Крестьянская арба, с расходящимися, как у опрокинутой могильной насыпи, ребрами, была доверху забита домашним и хозяйственным скарбом: стол, изъеденный шашелем, корыто, конская упряжь, тюфяки, мешки с торчащими наружу подушками и надо всем — зингеров-ская швейная машина кривыми ногами в небо.

— Здравствуйте!

— Добрый день, — ответила Ксения Андреевна. — Эвакуированные?

— Видно пана по халявке, — ответил мужчина, человек с двойным подбородком и тяжким сопением астматика. — Эвакуированные, слава богу. 3 Маяков. Може, слышали? Маяки…

— Боже мой, — схватилась Елизавета Борисовна, — Маяки! Так это ж почти Одесса. Если бы туда была трамвайная линия, туда можно было бы доехать… За сколько туда можно было бы доехать, Ксенечка?

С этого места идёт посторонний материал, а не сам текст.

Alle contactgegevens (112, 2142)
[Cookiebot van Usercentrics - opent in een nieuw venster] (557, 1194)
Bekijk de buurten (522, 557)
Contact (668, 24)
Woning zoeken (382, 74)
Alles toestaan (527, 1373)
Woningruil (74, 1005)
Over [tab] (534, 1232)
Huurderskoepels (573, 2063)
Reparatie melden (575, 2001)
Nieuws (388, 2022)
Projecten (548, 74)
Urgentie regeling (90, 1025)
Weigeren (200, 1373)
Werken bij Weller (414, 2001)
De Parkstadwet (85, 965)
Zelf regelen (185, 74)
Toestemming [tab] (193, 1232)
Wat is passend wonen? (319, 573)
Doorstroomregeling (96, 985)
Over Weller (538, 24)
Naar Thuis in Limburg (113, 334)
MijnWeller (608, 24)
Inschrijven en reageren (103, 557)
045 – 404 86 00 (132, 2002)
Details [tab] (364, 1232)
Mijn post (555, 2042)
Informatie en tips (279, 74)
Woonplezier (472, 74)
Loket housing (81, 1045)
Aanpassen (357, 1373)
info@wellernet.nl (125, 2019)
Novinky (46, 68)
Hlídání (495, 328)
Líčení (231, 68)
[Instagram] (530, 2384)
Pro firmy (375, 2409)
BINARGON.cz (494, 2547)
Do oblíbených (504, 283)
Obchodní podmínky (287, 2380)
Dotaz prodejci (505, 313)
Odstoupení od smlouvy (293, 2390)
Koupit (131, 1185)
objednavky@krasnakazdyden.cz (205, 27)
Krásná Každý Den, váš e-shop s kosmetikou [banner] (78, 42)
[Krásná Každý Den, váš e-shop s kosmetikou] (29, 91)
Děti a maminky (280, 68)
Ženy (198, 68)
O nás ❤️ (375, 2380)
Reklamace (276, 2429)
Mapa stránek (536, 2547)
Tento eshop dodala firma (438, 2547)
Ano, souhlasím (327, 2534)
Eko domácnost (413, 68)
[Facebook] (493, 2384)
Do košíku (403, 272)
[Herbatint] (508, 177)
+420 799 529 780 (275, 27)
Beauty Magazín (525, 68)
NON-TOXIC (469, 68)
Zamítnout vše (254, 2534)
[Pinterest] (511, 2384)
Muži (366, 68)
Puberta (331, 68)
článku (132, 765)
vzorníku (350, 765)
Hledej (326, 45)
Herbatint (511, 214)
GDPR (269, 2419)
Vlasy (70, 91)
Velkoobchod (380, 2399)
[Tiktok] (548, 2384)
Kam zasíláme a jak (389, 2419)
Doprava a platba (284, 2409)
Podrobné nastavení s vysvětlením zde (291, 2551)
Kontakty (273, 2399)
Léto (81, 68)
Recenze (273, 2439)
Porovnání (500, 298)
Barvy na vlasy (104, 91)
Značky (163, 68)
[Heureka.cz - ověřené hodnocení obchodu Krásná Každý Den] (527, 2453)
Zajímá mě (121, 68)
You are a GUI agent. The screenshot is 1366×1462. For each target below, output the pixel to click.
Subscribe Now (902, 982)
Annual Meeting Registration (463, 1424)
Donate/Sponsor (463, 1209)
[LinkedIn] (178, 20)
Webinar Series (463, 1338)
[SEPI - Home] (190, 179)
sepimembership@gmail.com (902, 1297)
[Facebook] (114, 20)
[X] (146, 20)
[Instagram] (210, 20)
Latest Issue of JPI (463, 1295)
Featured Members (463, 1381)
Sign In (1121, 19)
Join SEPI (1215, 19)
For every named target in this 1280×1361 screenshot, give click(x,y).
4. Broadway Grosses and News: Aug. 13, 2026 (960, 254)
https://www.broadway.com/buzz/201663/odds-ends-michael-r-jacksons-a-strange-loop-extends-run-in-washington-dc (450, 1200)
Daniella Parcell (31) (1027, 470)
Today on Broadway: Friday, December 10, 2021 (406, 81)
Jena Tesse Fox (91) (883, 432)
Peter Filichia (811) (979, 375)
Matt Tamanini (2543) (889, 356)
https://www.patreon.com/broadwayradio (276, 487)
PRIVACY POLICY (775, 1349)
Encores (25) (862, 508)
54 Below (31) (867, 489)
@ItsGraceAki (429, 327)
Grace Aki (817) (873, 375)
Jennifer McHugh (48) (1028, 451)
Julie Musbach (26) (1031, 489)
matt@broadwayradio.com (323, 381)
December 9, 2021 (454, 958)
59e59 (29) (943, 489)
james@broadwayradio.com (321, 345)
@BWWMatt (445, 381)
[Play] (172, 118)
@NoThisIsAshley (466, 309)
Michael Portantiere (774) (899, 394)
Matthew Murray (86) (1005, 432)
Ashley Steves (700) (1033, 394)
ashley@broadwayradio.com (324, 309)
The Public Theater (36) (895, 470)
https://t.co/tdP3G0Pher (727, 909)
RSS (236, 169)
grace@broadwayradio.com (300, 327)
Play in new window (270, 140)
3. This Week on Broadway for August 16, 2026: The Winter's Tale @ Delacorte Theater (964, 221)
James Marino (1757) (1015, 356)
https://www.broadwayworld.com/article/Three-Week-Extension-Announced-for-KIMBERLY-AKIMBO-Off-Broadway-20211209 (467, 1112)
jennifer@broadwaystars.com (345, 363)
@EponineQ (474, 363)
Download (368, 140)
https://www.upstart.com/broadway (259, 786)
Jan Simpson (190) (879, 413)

— На подводе, дамочка, я вез до Одессы раков три часа, ровно три часа с четвертью.

— Так мы же земляки, — ликовала Елизавета Борисовна. — Три часа на подводе! Вы думаете, на Куяльник надо меньше? Чтоб я так была здорова, на Куяльник надо тоже хороших три часа.

— Положим, — процедил Женька. — На Куяльник можно за три часа туда и обратно. Пешком.

— А! — махнула рукой Елизавета Борисовна. — У него все не по-людски. Маяки — это почти Одесса. Если бы я была сейчас в Маяках, я бы считала, что я в Одессе. И он тоже, уверяю вас. Как вы думаете, Ксения Андреевна?

Разумеется, Ксения Андреевна думала так же, и сам Женька, ее сын, тоже не мог думать иначе, но вдруг ему нестерпимо захотелось бежать отсюда — бежать туда, где не нужно никаких «рядом», никаких «возле», никаких «почти», где можно просто и ясно сказать — Одесса.

— Идут чутки, Одессу окружили, — сказал мужчина, дергая зубами конец перехваченной узлом торбы с хлебом.

— Как — окружили? — побледнела Елизавета Борисовна. — Как — окружили? Там же море.

Мужчина вздохнул и, развязав наконец торбу, забросил ее на арбу:

—. Сготовь покушать, Феня, а я до криницы — лошадей напувать.

Женька смотрел на уходящую спину, тяжелую, как сундук, спину, посаженную на два бревна, обутые в кирзовые сапоги, и в нем росла чудовищная, непонятная ненависть к этой спине, как будто она, именно она, эта спина, была повинна в том, что окружили Одессу.

— Вы не смотрите, что он такой. Он больной, у него порок сердца, у него задышка, он только на лицо здоровый, а так он больной.

— Ну что вы, Феня, — сказала Ксения Андреевна, — да мы же видим. Мы ничего плохого…

Ничего плохого, ничего плохого, твердил про себя Женька, а Одессу окружили. А может, не окружили? Может, она врет, эта спина? Может, ей просто нужно, чтобы все было так плохо, когда уже и наступать и защищаться бессмысленно?

— А почему он не на фронте?

— Женя!

— Нет, пусть она скажет, а почему он не на фронте?

— Я же говорила, у него порок сердца, у него задышка, — женщина на арбе, порывшись за пазухой, вынула платок с бумагами. — Вот. Бумага от доктора и от военкомата. Он освобожденный. У него порок сердца, у него ноги наливаются, у него руки наливаются.

Складывая бумаги, женщина плакала. Проснулись дети — две сопливые девчонки лет шести. Увидев мать в слезах, они тут же разнюнились, уткнувшись в мамкины бока.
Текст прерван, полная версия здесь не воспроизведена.